The first contention is that since the wheat was rent wheat, the devisee took title by virtue of express terms of the will. The will gave to the devisee merely the use of his real and personal property for life. This use extended generally to all the testator’s property without specification, and whether due from tenants or otherwise, and the rents, issues and profits mentioned in the will are such as the devisee might derive from her use of the property, not the testator’s use.

The next contention is that the express provision relating to keeping the real estate intact, • indicates the personal property was not to be so kept; the third item of the will disposes of the “rest, residue and remainder” of the testator’s estate; and consequently the testator contemplated the remaindermen would take merely what personal property the life tenant might leave after her death. It is true the testator did not contemplate the entire corpus of his personal estate would be received by the remaindermen. He provided for payment of his debts, which would consume some of it and, as applied to the personal estate, the words “rest, residue and remainder” are satisfied by referring them to what remained after payment of debts. Besides this, the widow’s entire estate is created by item two. The words, “all the rest, residue and remainder,” found in item three, expressly apply to real and personal property alike. They refer, therefore, 'not to quantity of property in the physical sense, but to quantity of estate — remainder after life estate; and the restriction on use of real property contained in item two merely emphasized the limited estate which the life tenant took in the land, without implication of any kind respecting the personal property.
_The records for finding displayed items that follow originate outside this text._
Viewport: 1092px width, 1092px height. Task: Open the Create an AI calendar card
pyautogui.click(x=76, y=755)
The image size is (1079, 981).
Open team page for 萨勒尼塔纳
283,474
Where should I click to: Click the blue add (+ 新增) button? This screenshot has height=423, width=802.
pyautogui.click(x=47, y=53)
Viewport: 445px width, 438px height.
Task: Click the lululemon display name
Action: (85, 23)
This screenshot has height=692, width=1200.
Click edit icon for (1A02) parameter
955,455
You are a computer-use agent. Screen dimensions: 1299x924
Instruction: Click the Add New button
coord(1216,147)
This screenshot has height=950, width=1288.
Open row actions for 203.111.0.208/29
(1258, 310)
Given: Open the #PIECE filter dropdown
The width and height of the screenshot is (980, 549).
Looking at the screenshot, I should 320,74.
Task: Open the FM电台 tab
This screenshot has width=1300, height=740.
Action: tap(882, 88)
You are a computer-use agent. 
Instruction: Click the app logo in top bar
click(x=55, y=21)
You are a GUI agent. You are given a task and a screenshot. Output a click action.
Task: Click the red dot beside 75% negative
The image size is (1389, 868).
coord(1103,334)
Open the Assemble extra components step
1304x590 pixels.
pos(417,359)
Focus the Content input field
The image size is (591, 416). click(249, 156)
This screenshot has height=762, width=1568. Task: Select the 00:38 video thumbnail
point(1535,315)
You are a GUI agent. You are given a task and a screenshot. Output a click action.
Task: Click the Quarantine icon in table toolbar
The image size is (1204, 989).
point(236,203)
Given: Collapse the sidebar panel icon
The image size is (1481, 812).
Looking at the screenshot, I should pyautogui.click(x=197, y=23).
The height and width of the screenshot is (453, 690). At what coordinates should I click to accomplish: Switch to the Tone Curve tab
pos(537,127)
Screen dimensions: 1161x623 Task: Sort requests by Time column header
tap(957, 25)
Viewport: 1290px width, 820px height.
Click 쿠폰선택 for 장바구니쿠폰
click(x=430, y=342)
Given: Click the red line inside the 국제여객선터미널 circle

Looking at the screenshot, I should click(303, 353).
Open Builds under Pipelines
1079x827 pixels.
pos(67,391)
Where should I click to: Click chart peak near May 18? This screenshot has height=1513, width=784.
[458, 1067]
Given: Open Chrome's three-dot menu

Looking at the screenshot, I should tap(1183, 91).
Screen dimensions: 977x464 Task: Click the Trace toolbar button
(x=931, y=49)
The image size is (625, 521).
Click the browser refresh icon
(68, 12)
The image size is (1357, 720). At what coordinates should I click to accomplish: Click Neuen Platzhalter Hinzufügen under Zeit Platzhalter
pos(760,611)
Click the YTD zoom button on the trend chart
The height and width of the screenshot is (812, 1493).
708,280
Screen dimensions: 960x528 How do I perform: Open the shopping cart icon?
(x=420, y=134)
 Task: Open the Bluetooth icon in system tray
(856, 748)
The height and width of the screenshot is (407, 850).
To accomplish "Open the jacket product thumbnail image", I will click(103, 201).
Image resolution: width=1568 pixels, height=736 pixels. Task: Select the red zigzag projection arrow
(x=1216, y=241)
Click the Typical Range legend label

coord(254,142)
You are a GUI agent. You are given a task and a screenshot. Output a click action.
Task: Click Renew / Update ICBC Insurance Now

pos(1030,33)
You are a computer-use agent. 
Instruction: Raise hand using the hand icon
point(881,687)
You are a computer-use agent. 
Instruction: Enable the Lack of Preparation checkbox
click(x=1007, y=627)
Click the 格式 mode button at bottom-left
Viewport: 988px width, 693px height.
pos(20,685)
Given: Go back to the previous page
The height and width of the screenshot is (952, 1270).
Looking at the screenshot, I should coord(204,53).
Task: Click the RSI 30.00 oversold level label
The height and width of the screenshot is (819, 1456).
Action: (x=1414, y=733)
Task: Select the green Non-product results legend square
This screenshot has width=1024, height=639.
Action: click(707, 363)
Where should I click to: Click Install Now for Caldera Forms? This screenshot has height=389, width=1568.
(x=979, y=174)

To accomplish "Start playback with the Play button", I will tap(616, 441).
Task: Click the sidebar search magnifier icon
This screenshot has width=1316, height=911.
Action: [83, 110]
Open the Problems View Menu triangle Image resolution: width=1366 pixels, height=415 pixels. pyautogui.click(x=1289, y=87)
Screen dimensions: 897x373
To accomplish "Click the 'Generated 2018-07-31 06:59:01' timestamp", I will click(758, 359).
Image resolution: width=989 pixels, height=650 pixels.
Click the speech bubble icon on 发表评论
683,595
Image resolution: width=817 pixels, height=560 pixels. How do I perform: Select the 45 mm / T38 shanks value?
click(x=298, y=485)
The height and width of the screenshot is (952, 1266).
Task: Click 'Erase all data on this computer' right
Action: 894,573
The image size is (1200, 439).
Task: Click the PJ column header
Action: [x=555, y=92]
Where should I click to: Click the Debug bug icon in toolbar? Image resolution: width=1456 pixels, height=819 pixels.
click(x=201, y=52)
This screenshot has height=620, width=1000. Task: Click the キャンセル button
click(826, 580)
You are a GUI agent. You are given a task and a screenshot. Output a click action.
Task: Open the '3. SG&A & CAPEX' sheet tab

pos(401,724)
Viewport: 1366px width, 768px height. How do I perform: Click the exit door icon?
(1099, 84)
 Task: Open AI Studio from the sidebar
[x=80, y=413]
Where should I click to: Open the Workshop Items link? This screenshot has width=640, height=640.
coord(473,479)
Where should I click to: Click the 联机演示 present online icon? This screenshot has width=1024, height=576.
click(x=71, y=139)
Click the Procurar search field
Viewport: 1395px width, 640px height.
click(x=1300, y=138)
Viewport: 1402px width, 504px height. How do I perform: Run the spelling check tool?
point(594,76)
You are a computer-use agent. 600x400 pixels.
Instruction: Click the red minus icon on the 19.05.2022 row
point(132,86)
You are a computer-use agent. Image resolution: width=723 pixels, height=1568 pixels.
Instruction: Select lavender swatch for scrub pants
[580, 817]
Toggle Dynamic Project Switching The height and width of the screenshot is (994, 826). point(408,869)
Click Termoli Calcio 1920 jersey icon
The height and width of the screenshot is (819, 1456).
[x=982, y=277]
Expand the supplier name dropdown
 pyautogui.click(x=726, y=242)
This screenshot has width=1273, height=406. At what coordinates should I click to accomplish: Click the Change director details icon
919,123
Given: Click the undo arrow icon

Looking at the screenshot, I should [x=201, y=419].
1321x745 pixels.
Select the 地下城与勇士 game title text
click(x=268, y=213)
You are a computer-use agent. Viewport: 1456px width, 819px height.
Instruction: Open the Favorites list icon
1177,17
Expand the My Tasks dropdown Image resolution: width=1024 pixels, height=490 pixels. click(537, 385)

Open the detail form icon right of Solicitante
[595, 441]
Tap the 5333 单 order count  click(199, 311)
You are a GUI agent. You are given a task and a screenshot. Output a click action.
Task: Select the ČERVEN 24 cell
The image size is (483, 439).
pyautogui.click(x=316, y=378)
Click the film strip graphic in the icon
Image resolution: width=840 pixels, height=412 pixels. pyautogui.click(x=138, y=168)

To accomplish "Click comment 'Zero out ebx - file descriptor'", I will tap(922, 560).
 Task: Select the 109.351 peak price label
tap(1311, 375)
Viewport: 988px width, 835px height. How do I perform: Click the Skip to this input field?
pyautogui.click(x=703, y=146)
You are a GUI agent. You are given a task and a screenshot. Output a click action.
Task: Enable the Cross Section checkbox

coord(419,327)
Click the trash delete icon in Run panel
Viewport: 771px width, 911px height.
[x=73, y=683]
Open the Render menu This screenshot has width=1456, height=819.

Finally, it is contended that gift of personal property consumable in use is gift absolute, and that wheat is such property. The weight of authority is that a specific ’bequest of consumable articles vests *646full title, but a general bequest or a residuary bequest for life with remainder over, of personal property, which includes perishable or consumable articles, vests usufruct only, in the absence of. contrary intention expressed in the will. (Case note, 16 L. R. A., n. s., 483.) In Virginia it was held that, while a widow receiving a residuary bequest for life may use articles of personal property, and is not accountable to remaindermen for such as may be worn out or consumed by use, farm crops raised for sale and sold in the usual course of husbandry are not regarded as articles quce ipso usu consummuntur. (Dunbar’s ex’ors v. Woodcock’s ex’or, 10 Leigh, 628.)

In this state the following declaration of law was made in a case involving a general devise and bequest to a wife for life with remainder over of real and personal property, the personal property consisting of notes secured by mortgage which the executor collected:

“In the absence of a direction to the contrary, one who, under a Mil, takes a life-interest in personal property is allowed to receive and use only the income or profits thereof, and the rights of the owner of the life-estate and those of the person entitled to the remainder must be treated as entitled to equal protection:” (Chase v. Howie, 64 Kan. 320; 67 Pac. 822.)

In the case just referred to it was contended that if the widow should need to use a portion or all of the principal for her support and maintenance, the intention on the part of the testator that she might do so could be inferred from the words, “for her use and benefit as long as she lives.” As indicated, the court held otherwise. In this instance the wheat crop cannot be regarded as belonging to the class of articles naturally and commonly consumable by use, and the probate court was right in requiring security that the proceeds be accounted for to the remaindermen.

The judgment of the district court is affirmed.